### TASK STATEMENT
Retype, exactly as they appear below, the lines between the line holding "Пломба наклейка номерная НН-5, 20x100" and the line holding "Прочие пломбы (23, 214)", both ends included.

### MATERIAL TO PROCESS
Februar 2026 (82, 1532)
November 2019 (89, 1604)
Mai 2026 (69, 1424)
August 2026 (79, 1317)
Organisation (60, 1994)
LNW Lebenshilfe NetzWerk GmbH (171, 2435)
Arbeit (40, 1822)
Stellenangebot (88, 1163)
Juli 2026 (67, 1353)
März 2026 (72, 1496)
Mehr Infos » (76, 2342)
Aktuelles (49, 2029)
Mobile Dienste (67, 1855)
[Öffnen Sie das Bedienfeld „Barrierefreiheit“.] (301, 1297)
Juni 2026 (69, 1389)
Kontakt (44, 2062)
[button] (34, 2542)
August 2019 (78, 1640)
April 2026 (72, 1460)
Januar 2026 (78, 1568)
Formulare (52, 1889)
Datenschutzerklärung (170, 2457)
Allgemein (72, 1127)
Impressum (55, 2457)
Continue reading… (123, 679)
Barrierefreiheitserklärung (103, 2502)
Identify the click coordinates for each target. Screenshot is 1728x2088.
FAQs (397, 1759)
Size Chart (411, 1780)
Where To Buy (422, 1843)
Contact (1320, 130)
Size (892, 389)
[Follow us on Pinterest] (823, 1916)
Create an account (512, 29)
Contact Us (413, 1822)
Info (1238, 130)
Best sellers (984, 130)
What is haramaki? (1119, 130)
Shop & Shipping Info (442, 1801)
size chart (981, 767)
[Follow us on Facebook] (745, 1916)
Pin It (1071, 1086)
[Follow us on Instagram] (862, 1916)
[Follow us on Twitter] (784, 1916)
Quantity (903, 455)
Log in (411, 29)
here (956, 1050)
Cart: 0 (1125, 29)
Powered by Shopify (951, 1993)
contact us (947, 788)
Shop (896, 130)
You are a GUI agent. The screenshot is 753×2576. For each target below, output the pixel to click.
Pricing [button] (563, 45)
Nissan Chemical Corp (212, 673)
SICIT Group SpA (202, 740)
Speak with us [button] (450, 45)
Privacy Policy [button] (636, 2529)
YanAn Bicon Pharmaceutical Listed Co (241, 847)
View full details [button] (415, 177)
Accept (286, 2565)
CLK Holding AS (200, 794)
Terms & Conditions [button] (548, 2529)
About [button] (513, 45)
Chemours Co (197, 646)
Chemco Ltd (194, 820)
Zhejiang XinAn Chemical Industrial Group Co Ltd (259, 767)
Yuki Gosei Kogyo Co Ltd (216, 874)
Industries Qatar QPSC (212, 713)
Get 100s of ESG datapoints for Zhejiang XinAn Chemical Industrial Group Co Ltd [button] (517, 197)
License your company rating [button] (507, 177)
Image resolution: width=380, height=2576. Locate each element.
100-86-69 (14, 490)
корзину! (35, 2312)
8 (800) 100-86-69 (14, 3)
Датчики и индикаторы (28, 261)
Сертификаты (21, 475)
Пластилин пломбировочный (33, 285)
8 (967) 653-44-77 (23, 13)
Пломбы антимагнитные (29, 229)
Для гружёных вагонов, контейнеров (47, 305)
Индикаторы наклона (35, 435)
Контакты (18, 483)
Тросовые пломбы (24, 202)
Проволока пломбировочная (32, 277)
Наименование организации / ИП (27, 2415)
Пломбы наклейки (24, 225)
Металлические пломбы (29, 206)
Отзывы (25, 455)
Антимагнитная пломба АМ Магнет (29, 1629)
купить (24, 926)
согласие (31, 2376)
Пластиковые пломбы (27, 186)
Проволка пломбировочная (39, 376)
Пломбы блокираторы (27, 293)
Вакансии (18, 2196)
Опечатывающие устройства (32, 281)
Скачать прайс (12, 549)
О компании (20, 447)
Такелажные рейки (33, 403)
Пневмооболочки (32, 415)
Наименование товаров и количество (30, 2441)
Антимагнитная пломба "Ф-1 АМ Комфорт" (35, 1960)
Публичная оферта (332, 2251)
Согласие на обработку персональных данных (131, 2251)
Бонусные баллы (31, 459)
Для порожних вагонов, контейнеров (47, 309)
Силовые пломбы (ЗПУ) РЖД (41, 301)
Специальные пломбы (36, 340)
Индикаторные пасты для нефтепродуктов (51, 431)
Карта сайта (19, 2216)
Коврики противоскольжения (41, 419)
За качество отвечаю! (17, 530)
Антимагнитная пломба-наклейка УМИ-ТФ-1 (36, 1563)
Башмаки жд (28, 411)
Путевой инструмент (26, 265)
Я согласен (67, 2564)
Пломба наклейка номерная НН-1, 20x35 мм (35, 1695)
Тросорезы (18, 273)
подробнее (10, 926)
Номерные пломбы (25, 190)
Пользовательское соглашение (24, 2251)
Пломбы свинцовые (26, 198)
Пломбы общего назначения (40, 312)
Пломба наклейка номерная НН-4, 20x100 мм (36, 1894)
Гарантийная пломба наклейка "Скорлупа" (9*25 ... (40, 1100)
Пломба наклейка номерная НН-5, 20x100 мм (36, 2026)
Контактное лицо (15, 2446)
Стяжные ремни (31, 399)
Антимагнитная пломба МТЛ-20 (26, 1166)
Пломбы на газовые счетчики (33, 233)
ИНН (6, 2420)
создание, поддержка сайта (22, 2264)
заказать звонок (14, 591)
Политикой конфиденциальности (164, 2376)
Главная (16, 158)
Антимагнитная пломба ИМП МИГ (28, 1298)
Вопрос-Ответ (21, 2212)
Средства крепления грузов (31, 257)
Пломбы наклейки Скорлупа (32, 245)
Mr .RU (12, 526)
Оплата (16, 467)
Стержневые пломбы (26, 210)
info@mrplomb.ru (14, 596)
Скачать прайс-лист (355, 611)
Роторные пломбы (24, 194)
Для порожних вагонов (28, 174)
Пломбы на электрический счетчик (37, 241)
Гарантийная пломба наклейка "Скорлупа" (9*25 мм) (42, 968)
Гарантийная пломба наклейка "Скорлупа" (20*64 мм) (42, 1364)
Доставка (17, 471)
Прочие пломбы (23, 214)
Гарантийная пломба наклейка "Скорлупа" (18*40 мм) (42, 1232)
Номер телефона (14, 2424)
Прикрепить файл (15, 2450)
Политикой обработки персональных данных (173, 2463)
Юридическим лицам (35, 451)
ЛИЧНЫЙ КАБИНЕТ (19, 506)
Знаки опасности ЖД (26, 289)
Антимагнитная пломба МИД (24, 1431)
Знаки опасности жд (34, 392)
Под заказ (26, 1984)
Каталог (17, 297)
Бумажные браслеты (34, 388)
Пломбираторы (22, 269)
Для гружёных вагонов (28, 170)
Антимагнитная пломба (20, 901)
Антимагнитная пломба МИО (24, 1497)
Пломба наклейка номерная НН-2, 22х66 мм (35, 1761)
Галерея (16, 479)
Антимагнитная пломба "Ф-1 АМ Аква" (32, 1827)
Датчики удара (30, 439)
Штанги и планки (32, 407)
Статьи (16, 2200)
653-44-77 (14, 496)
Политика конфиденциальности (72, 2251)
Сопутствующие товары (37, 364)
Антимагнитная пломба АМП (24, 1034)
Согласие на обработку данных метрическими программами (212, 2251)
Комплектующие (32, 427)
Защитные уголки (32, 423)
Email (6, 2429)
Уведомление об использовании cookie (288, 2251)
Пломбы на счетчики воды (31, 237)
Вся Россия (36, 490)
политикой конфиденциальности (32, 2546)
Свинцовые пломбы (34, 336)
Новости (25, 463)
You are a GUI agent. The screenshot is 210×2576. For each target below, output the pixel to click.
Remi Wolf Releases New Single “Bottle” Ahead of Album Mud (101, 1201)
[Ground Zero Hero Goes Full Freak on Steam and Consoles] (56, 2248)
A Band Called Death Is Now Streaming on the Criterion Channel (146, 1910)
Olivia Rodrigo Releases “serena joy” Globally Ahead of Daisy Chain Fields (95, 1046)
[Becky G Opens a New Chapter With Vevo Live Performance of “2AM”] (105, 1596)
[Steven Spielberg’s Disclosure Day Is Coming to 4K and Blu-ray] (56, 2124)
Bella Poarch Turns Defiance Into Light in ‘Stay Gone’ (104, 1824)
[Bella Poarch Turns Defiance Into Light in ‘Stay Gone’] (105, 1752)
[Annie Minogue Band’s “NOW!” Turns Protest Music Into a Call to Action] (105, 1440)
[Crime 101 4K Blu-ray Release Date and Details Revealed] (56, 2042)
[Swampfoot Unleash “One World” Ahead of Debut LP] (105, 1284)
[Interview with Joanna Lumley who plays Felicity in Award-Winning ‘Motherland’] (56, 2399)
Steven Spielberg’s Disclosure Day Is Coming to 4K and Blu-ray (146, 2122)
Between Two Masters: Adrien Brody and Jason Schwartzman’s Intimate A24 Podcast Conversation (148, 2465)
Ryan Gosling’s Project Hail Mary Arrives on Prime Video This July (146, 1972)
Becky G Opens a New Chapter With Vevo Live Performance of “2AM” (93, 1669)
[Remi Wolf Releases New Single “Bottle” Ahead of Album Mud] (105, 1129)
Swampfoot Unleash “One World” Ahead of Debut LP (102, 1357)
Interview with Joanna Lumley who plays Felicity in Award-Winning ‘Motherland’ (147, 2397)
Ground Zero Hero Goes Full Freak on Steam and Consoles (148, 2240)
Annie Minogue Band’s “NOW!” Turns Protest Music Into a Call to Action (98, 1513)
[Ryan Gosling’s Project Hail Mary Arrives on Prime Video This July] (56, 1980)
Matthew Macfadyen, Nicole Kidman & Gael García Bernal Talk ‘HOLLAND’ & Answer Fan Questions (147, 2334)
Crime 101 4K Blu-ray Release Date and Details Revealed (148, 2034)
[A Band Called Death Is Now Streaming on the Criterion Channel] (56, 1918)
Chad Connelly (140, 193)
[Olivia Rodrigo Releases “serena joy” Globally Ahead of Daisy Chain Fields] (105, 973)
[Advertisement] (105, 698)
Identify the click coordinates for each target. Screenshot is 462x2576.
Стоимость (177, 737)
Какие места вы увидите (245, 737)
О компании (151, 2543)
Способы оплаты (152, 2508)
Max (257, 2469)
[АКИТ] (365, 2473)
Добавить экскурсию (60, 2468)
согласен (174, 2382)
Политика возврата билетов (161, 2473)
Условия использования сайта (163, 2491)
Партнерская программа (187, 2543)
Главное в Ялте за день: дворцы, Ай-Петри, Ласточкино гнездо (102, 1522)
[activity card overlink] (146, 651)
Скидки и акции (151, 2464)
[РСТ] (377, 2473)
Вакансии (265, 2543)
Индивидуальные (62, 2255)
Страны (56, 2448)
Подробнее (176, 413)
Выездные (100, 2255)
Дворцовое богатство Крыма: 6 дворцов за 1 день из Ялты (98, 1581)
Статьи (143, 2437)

### TASK RESPONSE
Пломба наклейка номерная НН-5, 20x100 мм (36, 2026)
Контактное лицо (15, 2446)
Стяжные ремни (31, 399)
Антимагнитная пломба МТЛ-20 (26, 1166)
Пломбы на газовые счетчики (33, 233)
ИНН (6, 2420)
создание, поддержка сайта (22, 2264)
заказать звонок (14, 591)
Политикой конфиденциальности (164, 2376)
Главная (16, 158)
Антимагнитная пломба ИМП МИГ (28, 1298)
Вопрос-Ответ (21, 2212)
Средства крепления грузов (31, 257)
Пломбы наклейки Скорлупа (32, 245)
Mr .RU (12, 526)
Оплата (16, 467)
Стержневые пломбы (26, 210)
info@mrplomb.ru (14, 596)
Скачать прайс-лист (355, 611)
Роторные пломбы (24, 194)
Для порожних вагонов (28, 174)
Пломбы на электрический счетчик (37, 241)
Гарантийная пломба наклейка "Скорлупа" (9*25 мм) (42, 968)
Гарантийная пломба наклейка "Скорлупа" (20*64 мм) (42, 1364)
Доставка (17, 471)
Прочие пломбы (23, 214)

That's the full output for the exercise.